The MOU calls for the developer to provide to Redevelopment the following (the list is taken straight from the MOU):
- Description of [the] developer’s project development team and organizational structure;
- Summary of developer’s due diligence investigation;
- Revised schematic design of the project, including the locations and proposed uses of various buildings, open spaces, roads, sidewalks, pathways, and parking;
- Schedule for the development, construction and occupation of the project, including a phasing plan; and
- Description of the preliminary financing structure and strategy for the project, including estimates of hard and soft costs, pro formats, returns, term sheets, developer feels, sources of equity and debt, economic development incentives and other information related to the financial structure of the project.
The above list is known as “the deliverables” and must be delivered before the due diligence period ends, 120 days after the MOU was signed – May 11, 2021.
Exhibit B – Design Guidlines
Developer shall make a good faith effort to integrate the following design concepts into the Project:
- A public storm sewer installed along a portion of the western boundary of the Site is sized to allow for the direct discharge of onsite stormwater from the Site (i.e. no on-site detention is needed) provided no more than 80% of the Site is covered by impervious surfaces.
- The Project should be complementary of and integrated into the surrounding residential and commercial setting, Riverfront, Science Central and historic S. Vincent Villas (currently the Headwaters Church campus).
- Massing, scale, building placement, and density should be designed through the lens of walkability, both to and through the site, primary building entrances should face the street, and development should be guided by the DE Downtown Edge Zoning District.
- Pedestrian and bicycle facilities should connect to existing and planned trails and sidewalks surrounding the site.

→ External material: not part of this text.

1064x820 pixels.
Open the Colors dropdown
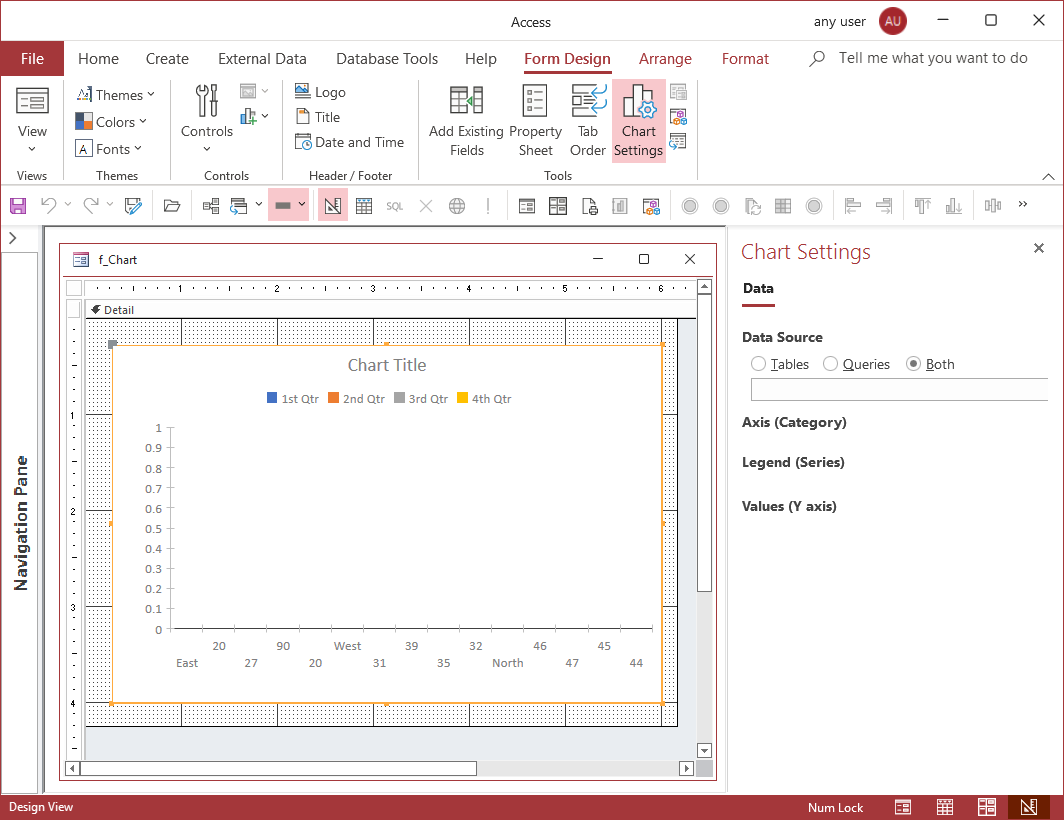[112, 122]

Consider incorporating a protected bicycle route through the Site that connects the Urban Trail to the Pufferbelly Trail on the north side of the Site.
- In consideration of pedestrian traffic along Clinton, the Project should Include safe, intuitive, and inviting crossings and adequate buffering from vehicular traffic. Adjacent structures and landscaping should promote an environment that is comfortable, welcoming, and human scale. The intersection of 4th Street and Clinton should be designed to support high levels of bike and pedestrian traffic.

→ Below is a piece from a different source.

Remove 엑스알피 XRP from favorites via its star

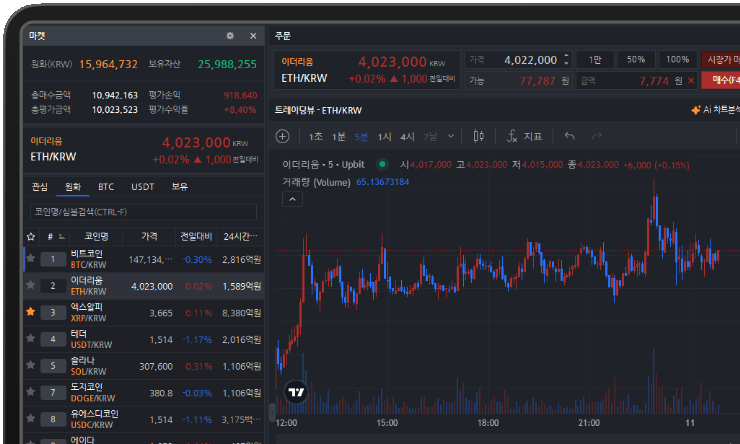coord(30,312)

- The Project will include opportunities for indoor and outdoor public art and other community gathering space.
- To the greatest extent possible, the Project will provide for universal accessibility.
- The parking arrangement will maximize parking efficiency for both private and public use, incorporating shared parking to the greatest extent possible.
- The visual impact of off-street parking should be minimized, especially from primary pedestrian corridors. Parking should not be located between building entrances and the public sidewalk.
- Parking should not be placed so as to isolate the development from the surrounding neighborhood, rather, it should “stitch” together the old and new parts of the neighborhood.
- Parking in adjacent areas such as Lawton Park may be considered.
- On-street parallel parking should be incorporated wherever possible;
- The Project will be designed to accommodate convenient and frequent bus service.
- Residential uses should target a range of income levels and be provided in locations where environmental remediation is minimal.
- Streets should be designed with all users in mind (rather than exclusively for cars or pedestrians). No less than 2 east/west streets should e.end through the Site.